## Metin Bölümü
▼

Hayatımızın
farklı alanlarını cendere altına alan ve birçok bilim insanı tarafından
dünyanın karşı karşıya kaldığı en büyük sorun olarak belirtilen iklim krizi,
yoğun etkisini her geçen gün daha da hissettirmekte. İklim krizi, yalnızca
sıcaklık seviyesinin yer yer artması veya azalmasına sebep olmuyor, aynı zamanda
ekstrem doğa olaylarının (aşırı yağış, aşırı kuraklık, ani hava değişimleri vb)
gerçekleşmesini beraberinde getiriyor. Su krizi de iklim krizinin önemli olarak
etkilediği hayati sorunlardan biri. İçinde bulunduğumuz günlerde Türkiye’nin
dört bir yanında yaşanan su krizi, çevre aktivistlerinin neden iklim
değişikliğini iklim krizi veya iklim acil durumu olarak adlandırmak gerektiği
argümanını güçlendiriyor.
Son birkaç
aydır, barajlardaki içme suyu oranının ciddi oranda düşmesi; aralık sonu ve
ocak başında hissedilen mevsim normalleri dışındaki yüksek sıcaklıklar; bir
süredir gerçekleşmeyen yağışlar; çeşitli ağızlardan gerçekleştirilen tasarruf
çağrısı vb. olgular su sorunuyla karşı karşıya kaldığımızı bizlere gösteriyor.
İstanbul’un önemli su kaynakları olan barajlarda doluluk oranının %20’nin
altına düştüğü bir durumun içerisindeyiz. Bazı büyük ve uzun su kesintileri
yaşanmaya başlandı. 20 milyonluk bir nüfusa sahip İstanbul’da su krizinin
yaşanması ve eğer bir önlem alınmazsa bunun giderek daha yoğun hissedilmesi
başka birçok problemi de beraberinde getirecek. Ayrıca çeşitli çalışmalar, bu
durumun yalnızca Türkiye’de hissedilmediğini, Balkanlar’da da benzer sorunların
yoğun şekilde hissedildiğini gözler önüne seriyor.

▲

## Yapılacak Çalışmalar
[1] İklim krizi metnini "Hayatımızın" ifadesinden başlayarak "argümanını güçlendiriyor." ifadesi de dahil olmak üzere hiçbir değişiklik yapmadan yazın.
[2] İklim krizi metnine göre, son birkaç aydır su sorunuyla karşı karşıya kaldığımızı hangi olguların gösterdiğini bir ile üç cümle arasında açıklayın.
Kayıtlar, iklim krizi metninden bağımsız, ayrı bir malzemedir.

## Çıkarılan Kayıtlar

▼

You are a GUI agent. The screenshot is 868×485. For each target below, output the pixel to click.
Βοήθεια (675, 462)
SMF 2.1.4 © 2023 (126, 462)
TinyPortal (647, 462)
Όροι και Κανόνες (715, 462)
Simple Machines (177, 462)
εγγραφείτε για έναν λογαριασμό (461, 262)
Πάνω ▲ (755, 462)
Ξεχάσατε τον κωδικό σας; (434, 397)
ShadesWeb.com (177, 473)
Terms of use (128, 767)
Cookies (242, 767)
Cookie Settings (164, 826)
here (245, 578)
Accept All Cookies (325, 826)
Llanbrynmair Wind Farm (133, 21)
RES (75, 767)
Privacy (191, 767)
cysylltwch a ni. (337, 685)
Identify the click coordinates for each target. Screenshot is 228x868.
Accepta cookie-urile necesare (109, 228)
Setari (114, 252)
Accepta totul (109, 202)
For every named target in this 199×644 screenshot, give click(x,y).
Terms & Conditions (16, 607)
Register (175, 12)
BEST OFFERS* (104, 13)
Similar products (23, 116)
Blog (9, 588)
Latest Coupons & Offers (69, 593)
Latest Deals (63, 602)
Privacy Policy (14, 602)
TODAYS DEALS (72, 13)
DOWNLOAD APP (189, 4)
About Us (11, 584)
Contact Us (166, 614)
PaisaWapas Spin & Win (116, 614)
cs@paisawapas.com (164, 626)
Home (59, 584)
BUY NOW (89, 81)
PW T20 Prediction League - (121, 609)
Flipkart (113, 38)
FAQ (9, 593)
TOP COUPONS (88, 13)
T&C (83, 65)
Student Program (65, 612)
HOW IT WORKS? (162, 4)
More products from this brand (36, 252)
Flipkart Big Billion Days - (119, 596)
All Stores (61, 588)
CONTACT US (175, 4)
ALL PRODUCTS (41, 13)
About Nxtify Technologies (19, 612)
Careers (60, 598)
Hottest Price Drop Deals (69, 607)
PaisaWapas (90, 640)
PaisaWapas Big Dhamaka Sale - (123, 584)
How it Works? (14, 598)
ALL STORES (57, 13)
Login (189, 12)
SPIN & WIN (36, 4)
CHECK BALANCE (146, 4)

▲

## Tam Çözümler
[1]
Hayatımızın
farklı alanlarını cendere altına alan ve birçok bilim insanı tarafından
dünyanın karşı karşıya kaldığı en büyük sorun olarak belirtilen iklim krizi,
yoğun etkisini her geçen gün daha da hissettirmekte. İklim krizi, yalnızca
sıcaklık seviyesinin yer yer artması veya azalmasına sebep olmuyor, aynı zamanda
ekstrem doğa olaylarının (aşırı yağış, aşırı kuraklık, ani hava değişimleri vb)
gerçekleşmesini beraberinde getiriyor. Su krizi de iklim krizinin önemli olarak
etkilediği hayati sorunlardan biri. İçinde bulunduğumuz günlerde Türkiye’nin
dört bir yanında yaşanan su krizi, çevre aktivistlerinin neden iklim
değişikliğini iklim krizi veya iklim acil durumu olarak adlandırmak gerektiği
argümanını güçlendiriyor.

[2] Su sorununu gösteren ilk olgu, barajlardaki içme suyu oranının ciddi biçimde düşmesidir. Buna aralık sonu ve ocak başında mevsim normallerinin dışında hissedilen yüksek sıcaklıklar ile bir süredir gerçekleşmeyen yağışlar eklenir. Çeşitli ağızlardan yapılan tasarruf çağrıları da aynı sorunu ortaya koyar.